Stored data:
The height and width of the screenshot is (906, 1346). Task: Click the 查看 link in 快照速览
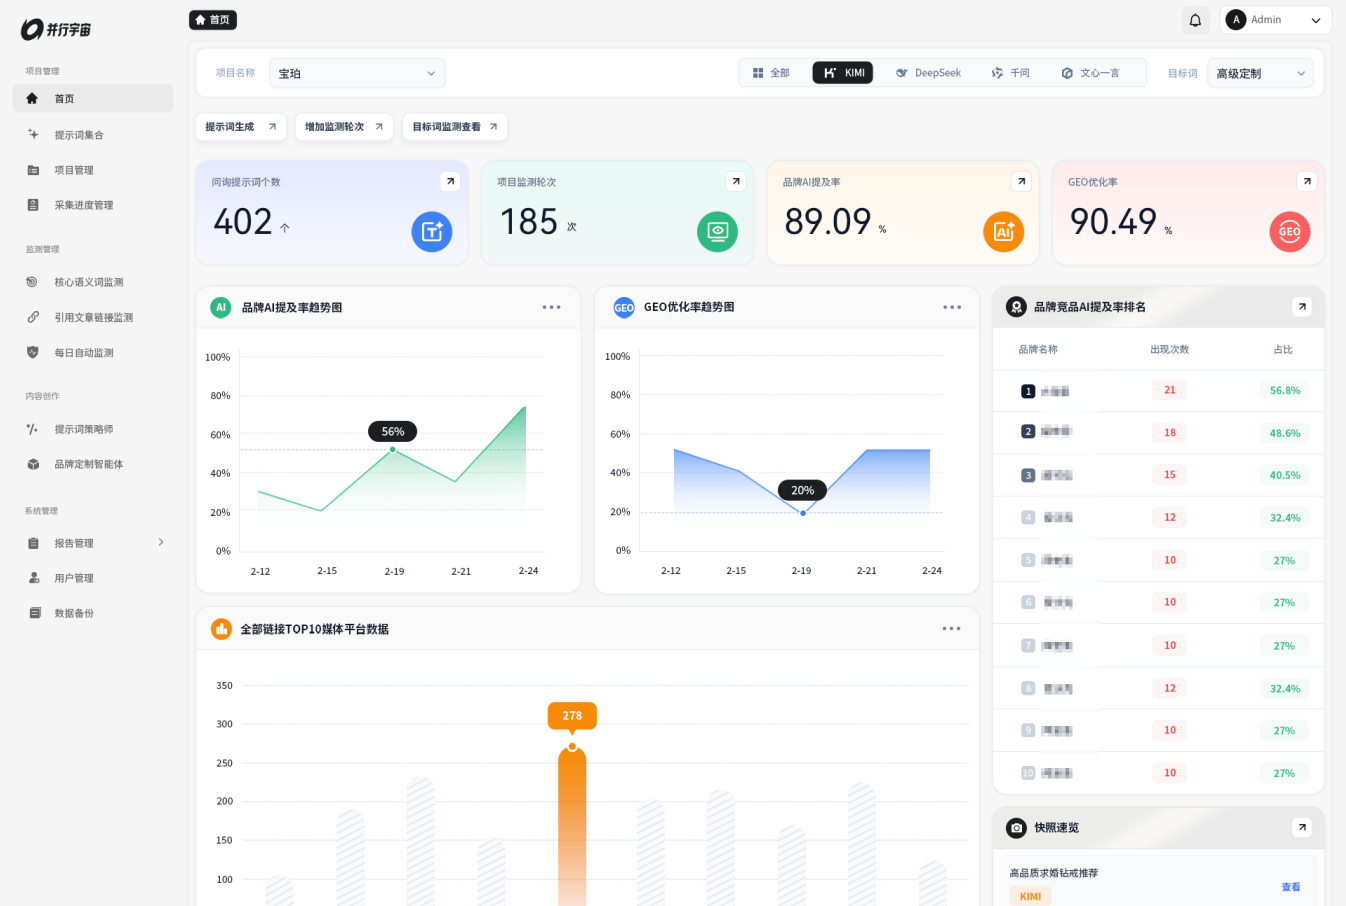coord(1291,887)
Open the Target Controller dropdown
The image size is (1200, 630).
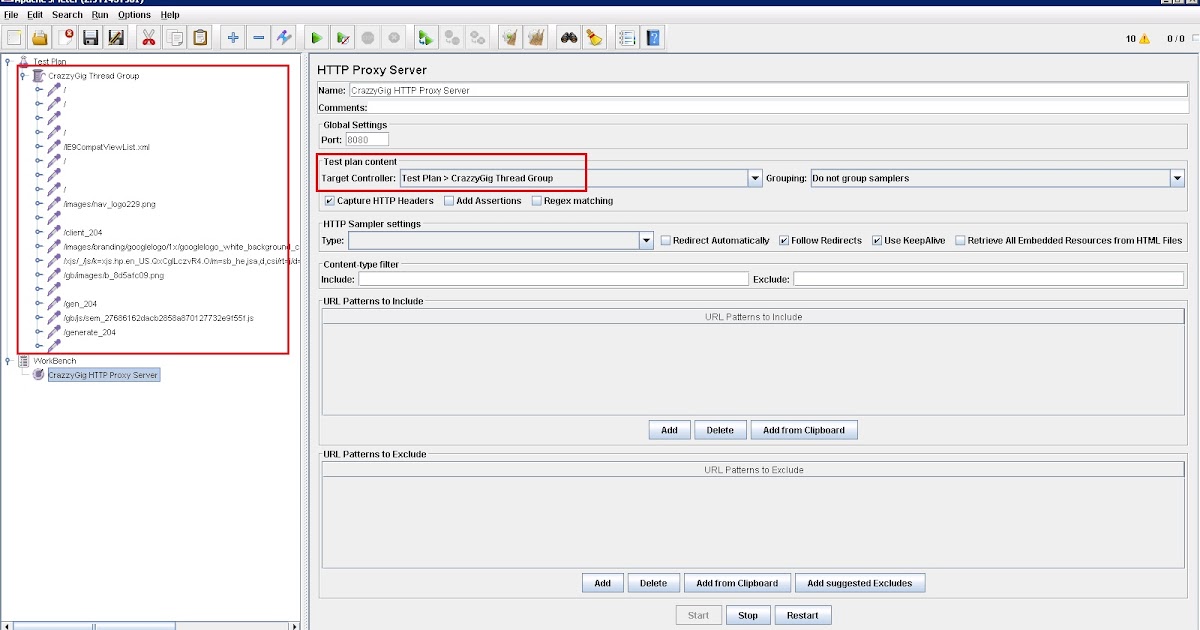[756, 177]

Work required: The answer is a faithful copy of the records above, with the pictures removed.

Exercise response:
The height and width of the screenshot is (906, 1346). Task: Click the 查看 link in 快照速览
coord(1291,887)
Open the Target Controller dropdown
The image size is (1200, 630).
[756, 177]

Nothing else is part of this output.